Japanese Verb Conjugation - i Form

i Form

The i form, or ren'yōkei, is very regular, and in almost all cases it is formed by replacing the u with i (and making any necessary phonetic changes: す su to し shi, and つ tsu to ち chi).

Type i form Examples i form
Irregular verbs
する suru (do) shi 勉強する benkyō suru 勉強し benkyō shi
来る kuru ki
da であり de ari
Regular consonant stem (v5) verbs
-う -u -い -i 使う tsukau (use) 使い tsukai
-く -ku -き -ki 焼く yaku (grill) 焼き yaki
-ぐ -gu -ぎ -gi 泳ぐ oyogu (swim) 泳ぎ oyogi
-す -su -し -shi 示す shimesu (show) 示し shimeshi
-つ -tsu -ち -chi 待つ matsu (wait) 待ち machi
-ぬ -nu -に -ni 死ぬ shinu (die) 死に shini
-ぶ -bu -び -bi 呼ぶ yobu (call) 呼び yobi
-む -mu -み -mi 読む yomu (read) 読み yomi
-る -ru -り -ri 走る hashiru (run) 走り hashiri
aru special class (v5aru)
-る -ru -い -i ござる gozaru ござい gozai
Regular vowel stem (v1) verbs
-る -ru 見る miru (see)

食べる taberu (eat)


食べ tabe


The i form has many uses, typically as a prefix. These include:

  • To form polite verbs when followed by the -ます -masu ending: 行く iku → 行きますikimasu, 使う tsukau → 使います tsukaimasu.
  • To express a wish when followed by the ending -たい -tai: 食べたい tabetai: "I want to eat it", 行きたい ikitai: "I want to go". (The -tai ending conjugates as an -い -i adjective.)
  • To express a strong negative intention when followed by -はしない -wa shinai: 行きはしないよあんな所 iki wa shinai yo, anna tokoro "no way I'm going someplace like that".
  • To form a command when followed by
    • -なさい -nasai: これを食べなさい kore o tabenasai: "eat this", あそこへ行きなさい asoko e ikinasai: "go over there".
    • -な -na: 真っすぐ帰りな massugu kaerina "go straight home": 仲良く遊びな nakayoku asobina "play nice". (Used with children, etc.)
  • To express that something is easy or hard when followed by -易い -yasui or -難い -nikui: したしみ易い shitashimiyasui: "easy to befriend": 分かり難い wakarinikui: "hard to understand".
  • To express excessiveness when followed by the verb -過ぎる -sugiru: 飲み過ぎる nomisugiru: "to drink too much". (sugiru can also be used with the stems of adjectives.)
  • To express doing something in conjunction with something else. When followed by the suffix -ながら -nagara, the verb becomes an adverb that means doing something while doing something else.
    • 歩きながら本を読んだ arukinagara hon o yonda: "I read a book as I walked."
  • When followed by the verb -やがる -yagaru in yakuza speech, to express affronted contempt (a conjugation of opposite polarity to the honorifics) showing disrespect in the form of hatred combined with haughty/macho disdain for the doer/subject of the action/verb: 殺しやがる koroshiyagaru: "to have the gall to kill ___" (e.g. without my permission). (The te form can be substituted for the i form.)

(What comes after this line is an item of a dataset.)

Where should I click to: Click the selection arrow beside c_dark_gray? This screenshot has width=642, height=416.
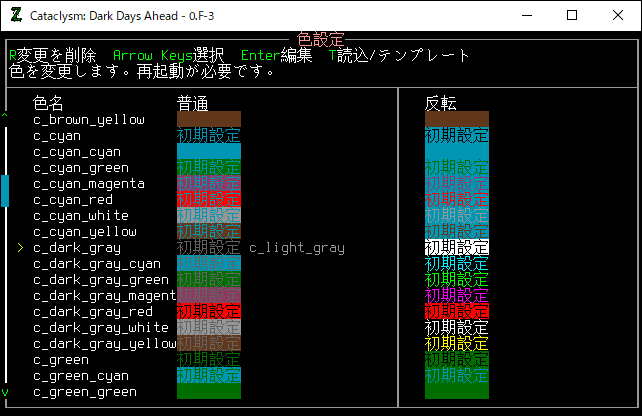pyautogui.click(x=21, y=248)
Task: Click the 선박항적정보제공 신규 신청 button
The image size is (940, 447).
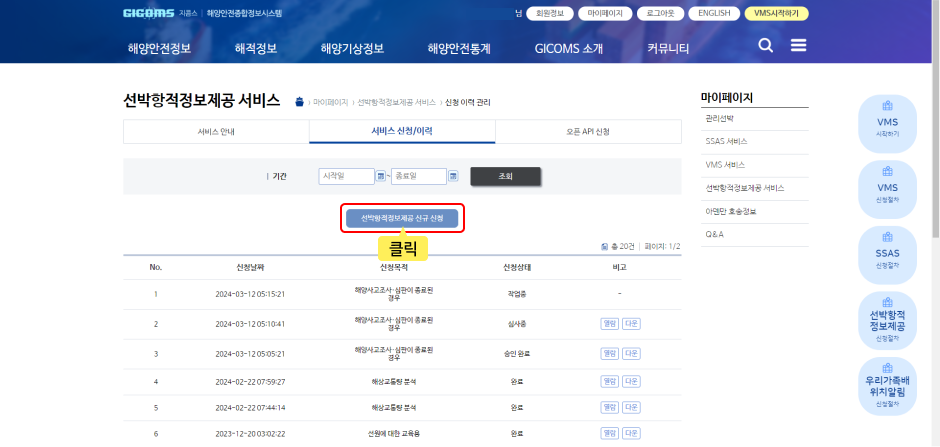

The i form also has some uses on its own, such as:

  • To express purpose, with に ni: 食べに行きました tabe ni ikimashita: "I went there to eat". This is called the infinitive of purpose.
  • In formal honorifics such as お使い下さい o tsukai kudasai: "Please use this".
  • In conjunctions in formal writing.

For some verbs, the i form also forms part of related words in ways that are not governed by any general rules. For example:

  • The i form of 食べる taberu (to eat) can prefix 物 mono to form 食べ物 tabemono (food). Similarly with 飲む nomu (to drink) and 買う kau (to buy).
  • The i form of 賭ける kakeru (to bet) is a word on its own: 賭け kake, which means "a bet".
  • 離す hanasu (to separate) can be suffixed to the i form of kiru (to cut) to form 切り離す kirihanasu (to cut off).